The three billboards are portraits of rage and tragedy meant to shock and infuriate – which they do. Willoughby calmly refuses to be drawn into a war with Hayes but the same cannot be said of his racially backwards and inept deputy Dixon (Sam Rockwell). The angry red of these three billboards do not solve the case but they do fuel further problems within Ebbing, including the film’s most powerful visual scene. Dixon, who is accused of torturing a black person in a police cell, throws someone out of a window in a physical discharge of rage. “I got issues with white folks too,” he quips after the assault.
“Three Billboards concerns itself primarily with the lack of justice over the rape and murder of a young woman – a crime that aligns itself with the growing litany of sexual misconduct plaguing Hollywood.”

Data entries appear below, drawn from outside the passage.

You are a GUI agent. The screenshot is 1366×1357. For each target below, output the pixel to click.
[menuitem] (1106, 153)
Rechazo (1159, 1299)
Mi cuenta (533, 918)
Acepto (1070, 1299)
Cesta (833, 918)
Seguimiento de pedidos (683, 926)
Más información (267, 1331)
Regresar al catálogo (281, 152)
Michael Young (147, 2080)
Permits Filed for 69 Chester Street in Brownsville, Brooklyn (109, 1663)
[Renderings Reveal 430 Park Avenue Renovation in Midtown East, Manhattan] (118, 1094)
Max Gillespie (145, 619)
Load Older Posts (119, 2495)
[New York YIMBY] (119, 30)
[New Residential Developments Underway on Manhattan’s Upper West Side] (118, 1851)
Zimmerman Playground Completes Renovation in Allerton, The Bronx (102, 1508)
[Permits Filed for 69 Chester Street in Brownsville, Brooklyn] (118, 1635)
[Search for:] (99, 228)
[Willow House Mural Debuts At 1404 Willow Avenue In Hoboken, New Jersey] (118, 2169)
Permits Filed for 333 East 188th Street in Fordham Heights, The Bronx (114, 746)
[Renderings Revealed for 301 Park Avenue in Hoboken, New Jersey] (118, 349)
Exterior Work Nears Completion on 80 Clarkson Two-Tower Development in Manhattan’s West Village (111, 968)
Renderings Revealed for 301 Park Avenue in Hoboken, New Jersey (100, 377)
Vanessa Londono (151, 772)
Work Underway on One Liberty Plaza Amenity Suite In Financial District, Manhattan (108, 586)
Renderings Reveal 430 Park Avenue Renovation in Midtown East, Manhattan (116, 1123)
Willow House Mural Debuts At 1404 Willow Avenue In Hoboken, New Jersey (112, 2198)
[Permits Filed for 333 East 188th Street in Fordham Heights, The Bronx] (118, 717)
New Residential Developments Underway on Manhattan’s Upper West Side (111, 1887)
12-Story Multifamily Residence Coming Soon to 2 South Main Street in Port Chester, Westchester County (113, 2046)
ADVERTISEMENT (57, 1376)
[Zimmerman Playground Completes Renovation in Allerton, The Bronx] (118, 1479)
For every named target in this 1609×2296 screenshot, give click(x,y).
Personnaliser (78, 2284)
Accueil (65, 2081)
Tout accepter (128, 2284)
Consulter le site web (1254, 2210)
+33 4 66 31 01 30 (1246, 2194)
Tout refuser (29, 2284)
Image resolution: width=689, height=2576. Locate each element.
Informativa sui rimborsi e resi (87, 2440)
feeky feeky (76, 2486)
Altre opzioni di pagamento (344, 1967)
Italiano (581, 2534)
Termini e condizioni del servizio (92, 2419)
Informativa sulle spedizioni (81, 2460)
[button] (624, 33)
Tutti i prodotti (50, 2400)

But beneath even the most seemingly evil characters, and the ones yearning for justice, there is a deeper complexity. Hayes, who, if the narrative arc continues on predictably, will become the hero of her own tragedy, renews the pain of her son, Robbie (Lucas Hedges), as well as creating new troubles at his school where he is bullied by students angry at the billboards. Meanwhile Willoughby, who is deemed useless by the subjectivity of Hayes, manages to see the best in everyone – even the incompetent Dixon. Some of McDonaugh’s characters may come across as cartoonish in their extremes but their individual routes to redemption show that a very real humanity thrives within.
McDonaugh’s script veers from comedy to pain throughout, gnawing iconoclastically at Ebbing’s, and America’s, societal monoliths whilst simultaneously upholding them. It’s here that the critical backlash forms. One character’s redemption makes little of the undercurrent theme of race that’s established early on but one can argue that the nature of that redemption isn’t a straightforward U-turn. And although as issues with race, especially in America, rightfully continue to be a widely-discussed subject, Three Billboards concerns itself primarily with the lack of justice over the rape and murder of a young woman – a crime that aligns itself with the growing litany of sexual misconduct plaguing Hollywood.
In a performance that rivals her Oscar-winning role in Fargo, McDormand masterfully embodies the wronged woman. She speaks loudly in revolt against an all-male police force and refuses to be silenced by the outraged citizens of Ebbing. Beyond the social importance of her role, McDormand’s Hayes is the crucial pin that holds Three Billboards together. As justice becomes seemingly more elusive and Ebbing descends into chaos (albeit some of that chaos caused by Hayes herself), her resolve remains strong. McDormand’s searing lack of sentimentality and penchant for deadpan makes Hayes a character we can both laugh and cry with. Brilliantly, this offers no reassurance in how we should perceive Three Billboards, and whether it’s morally right to laugh when we laugh. But importantly, Mildred Hayes, both a triumphant yet flawed character herself, offers a sense of order in Ebbing, Missouri, a town bereft of order itself.